(Problem details): Below is some material. Write out the part that opens with the line containing "You are a GUI" and closes with the line containing "Viewport: 783px width, 615px height.", including both of those lines and nothing more.

(Dataset content):
--------------------------------

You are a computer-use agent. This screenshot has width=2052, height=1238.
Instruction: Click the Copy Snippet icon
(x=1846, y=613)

--------------------------------

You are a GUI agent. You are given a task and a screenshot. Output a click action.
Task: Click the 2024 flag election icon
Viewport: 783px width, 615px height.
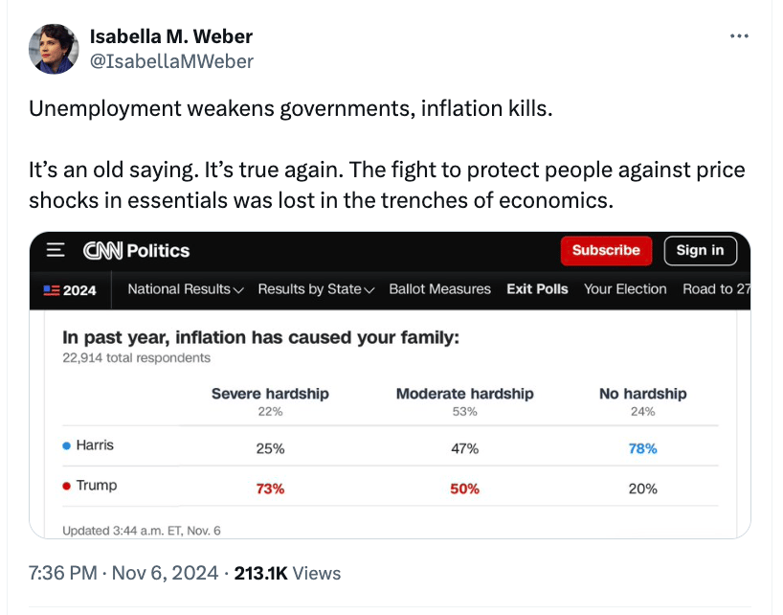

--------------------------------

(Completed exercise):
You are a GUI agent. You are given a task and a screenshot. Output a click action.
Task: Click the 2024 flag election icon
Viewport: 783px width, 615px height.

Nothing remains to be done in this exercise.